What is happening in your life, right now? What is the Lord asking you
Will you trust me?
Will you love me?
Will you praise me?
about? How will you answer Him?
I am currently working on writing a devotional about who our amazing God is. The more I engage with this writing project, the more I am keenly aware of how indefinable he is. I am taken back by his goodness and all-sufficiency. I repeatedly am struck by Romans 11:33:
"Oh, the depth of the riches both of the wisdom and knowledge of God! How unsearchable are His judgments and unfathomable His ways!"
You and I can rest. We can "park" in who he is. Who he is heals us. Who he is brings us peace. Who he is meets us in our confusion and disappointment.
Elisabeth Elliot passed away in 2015. If you get a chance to read Becoming Elisabeth Elliot and Being Elisabeth Elliot by Ellen Vaughn, I highly recommend these biographies. This American missionary loved the Lord deeply. More than anyone, she has encouraged me to focus my attention on measuring success as it relates to my obedience to the Lord, not outcomes. This obedience stems, she stresses, from an overflow of our love for God. Elisabeth posed these 3 questions in her own life. This woman suffered with such grace and a deep steadiness in her God that I admire beyond words. The man she married first, Jim Elliot, was murdered by the people they were trying to reach for Christ. Her second love, Addison Leitch, died a slow, painful death from cancer after only 4 years of a blissful marriage. Then she spent the majority of her adult life, over 30 years, married to her third husband, Lars Gren - a man who was harsh and questionably abusive. These were not her only heartaches, many more could be listed that happened to her on the mission field as a linguist and single mother. The woman's life was a difficult one. Yet, she asked these questions to herself, when surely she had more questions than answers swirling around her.

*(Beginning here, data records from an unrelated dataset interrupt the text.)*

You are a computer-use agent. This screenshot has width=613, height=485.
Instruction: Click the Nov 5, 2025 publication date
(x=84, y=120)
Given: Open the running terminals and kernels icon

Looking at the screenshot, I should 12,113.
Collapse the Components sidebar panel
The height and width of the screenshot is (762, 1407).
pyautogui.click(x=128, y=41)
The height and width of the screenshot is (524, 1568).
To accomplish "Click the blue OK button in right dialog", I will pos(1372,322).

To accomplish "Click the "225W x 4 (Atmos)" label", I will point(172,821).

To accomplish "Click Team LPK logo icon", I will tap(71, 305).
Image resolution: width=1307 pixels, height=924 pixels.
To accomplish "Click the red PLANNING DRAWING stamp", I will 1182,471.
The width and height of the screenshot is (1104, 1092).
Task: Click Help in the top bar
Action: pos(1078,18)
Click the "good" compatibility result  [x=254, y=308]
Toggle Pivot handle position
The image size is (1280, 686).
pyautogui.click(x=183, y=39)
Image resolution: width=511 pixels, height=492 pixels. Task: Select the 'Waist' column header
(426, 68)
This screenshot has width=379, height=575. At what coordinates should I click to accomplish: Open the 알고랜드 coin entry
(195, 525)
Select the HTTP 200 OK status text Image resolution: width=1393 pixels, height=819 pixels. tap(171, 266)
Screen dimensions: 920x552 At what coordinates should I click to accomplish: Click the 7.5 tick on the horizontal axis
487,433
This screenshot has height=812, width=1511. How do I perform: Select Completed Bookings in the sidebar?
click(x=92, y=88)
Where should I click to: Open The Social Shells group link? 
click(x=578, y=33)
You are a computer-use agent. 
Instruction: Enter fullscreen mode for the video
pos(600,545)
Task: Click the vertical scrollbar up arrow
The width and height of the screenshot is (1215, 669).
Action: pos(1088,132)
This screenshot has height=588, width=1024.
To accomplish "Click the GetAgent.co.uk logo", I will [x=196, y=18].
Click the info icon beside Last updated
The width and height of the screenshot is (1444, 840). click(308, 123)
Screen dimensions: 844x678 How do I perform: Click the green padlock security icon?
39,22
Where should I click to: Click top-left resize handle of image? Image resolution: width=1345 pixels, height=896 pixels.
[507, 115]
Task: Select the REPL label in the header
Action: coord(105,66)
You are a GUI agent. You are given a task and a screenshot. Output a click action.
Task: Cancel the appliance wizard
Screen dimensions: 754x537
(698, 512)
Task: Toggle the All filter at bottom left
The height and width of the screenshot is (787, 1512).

You have questions too. Heaven knows, I do. Acknowledging our questions is good, the Psalmist certainly did. But the key is not allowing our questions to turn us cynical and hopeless. We, as Christ followers can emphatically and joyfully answer
"YES!"
to the above 3 questions because of who we know holds all the answers.
His heart toward us is kind, even when it doesn't feel like life is kind. And we don't have to have all the answers to our questions. We just need to know, beyond a shadow of a doubt, that the One who does have the answers isn't a liar, but a trustworthy truth-teller. We can anchor in Him...in who He says He is!
I am praying as I compose this devotional on who God is, that it will help us win the starring contest between these 3 "bottom-line" faith question and our suffering.
The more we know Him, the more we will be able to breathe easy and confidently answer "yes" to His....
Will you trust me?
Will you love me?
Will you praise me?
He's doing something, friend. I pray this encourages you.